This is a critique of a display at the Toko Kazari competition at the Clark Center for Japanese Art and Culture in 2011. Picture was provided to me by Bob Hilvers, Bonsai Curator at the CCJAC. The revised picture and written critique is provided by Kuzuhara (Family Name) Hiroyuki (First Name) Ikkou is the name given to him by his display society upon reaching shihan rank.
This is also a well constructed display. It is like a Bunjin Styled Ezo Matsu, (The owner of the tree told me it was not an Ezo Matsu, but I forget the actual tree), but the imagery of the branches on the thin trunk growing down by the natural weight of snow is very easy to see in the display of this tree. Within the three trunks, one trunk exhibits the stress of nature and resembles the bones after a buddhist funeral pyre.
The accent and the scroll are very good and right on target, but there is one point that came to my attention. That was the use of the pot and table.
A round, shallow pot works best for thin trunk trees that are considerably taller. The depth of the pot and the trunk thickness is an example to use as a comparison in display. The general rule I follow is a shallow pot for a thin trunk and a little deeper pot for a thick trunk, with deepest pots for Kengai etc.

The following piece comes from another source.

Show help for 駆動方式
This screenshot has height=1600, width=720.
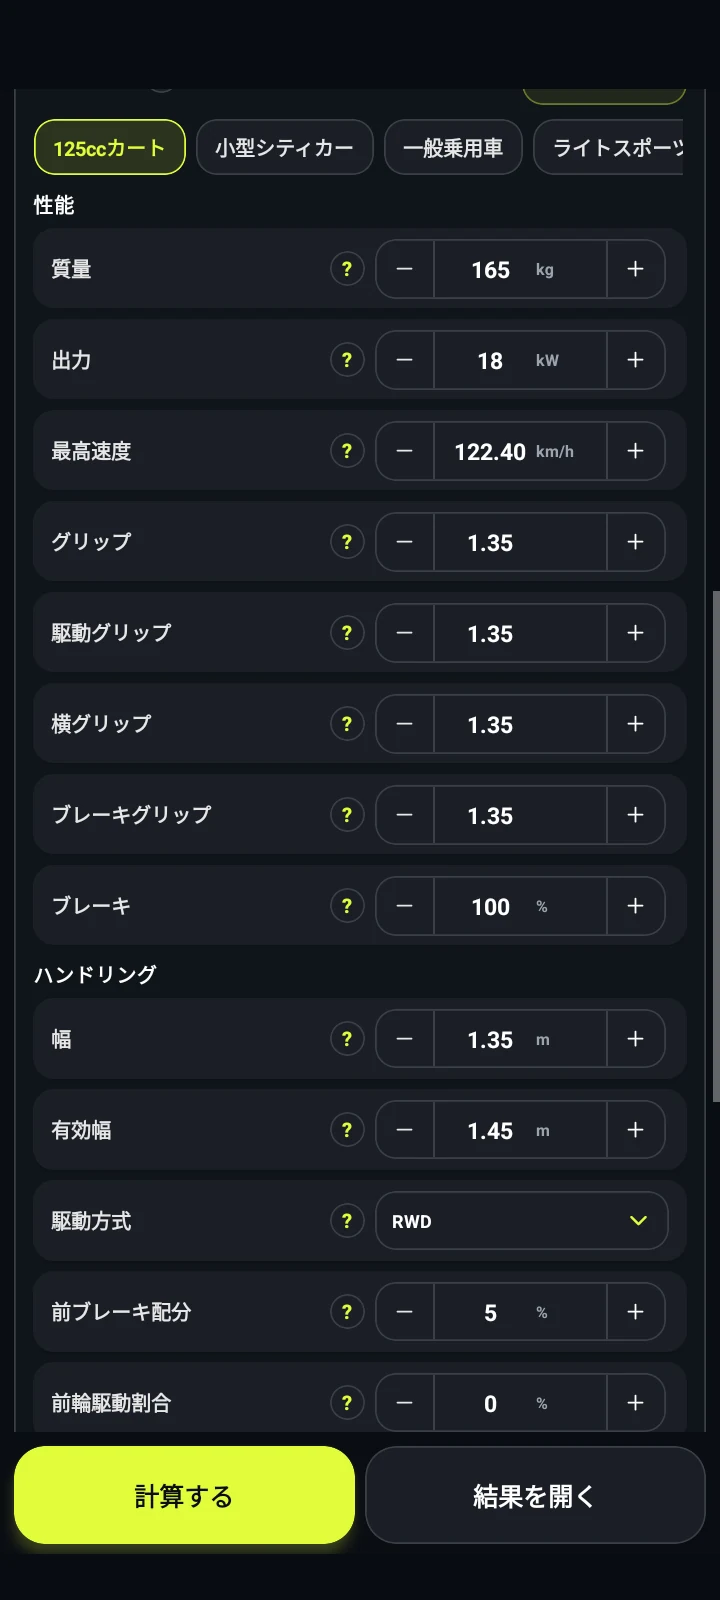[347, 1221]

For this display, rather than using a mid height table (中卓) I think this display would harmonize better utilizing a Jiita. (See the attached picture) By using the Jiita, it changes the tree to look more alive, the entire display scene to become widened and improves slightly an already wonderful display. This particular set up also pairs better with the Shin (formal) classification of the tree type, with the Sou (informal) styling of the tree.